--- RECORDED INFORMATION Enclosed Below ---
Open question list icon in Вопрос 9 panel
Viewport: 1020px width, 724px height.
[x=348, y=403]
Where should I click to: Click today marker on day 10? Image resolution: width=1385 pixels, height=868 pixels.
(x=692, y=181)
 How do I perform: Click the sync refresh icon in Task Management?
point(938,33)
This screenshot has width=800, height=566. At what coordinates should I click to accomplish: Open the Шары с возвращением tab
--- End of Enclosed RECORDED INFORMATION ---
--- RECORDED INFORMATION Enclosed Below ---
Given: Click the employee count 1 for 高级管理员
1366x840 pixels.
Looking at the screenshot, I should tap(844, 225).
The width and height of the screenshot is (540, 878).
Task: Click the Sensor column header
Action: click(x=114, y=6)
--- End of Enclosed RECORDED INFORMATION ---
DESCRIPTION OF THE TASK: From the entries above, write out only the lines starting at the line that holds "Where should I" and ending at the line that holds "This screenshot has", keeping both and matching them exactly.

OUTPUT FOR THIS TASK:
Where should I click to: Click today marker on day 10? Image resolution: width=1385 pixels, height=868 pixels.
(x=692, y=181)
 How do I perform: Click the sync refresh icon in Task Management?
point(938,33)
This screenshot has width=800, height=566. At what coordinates should I click to accomplish: Open the Шары с возвращением tab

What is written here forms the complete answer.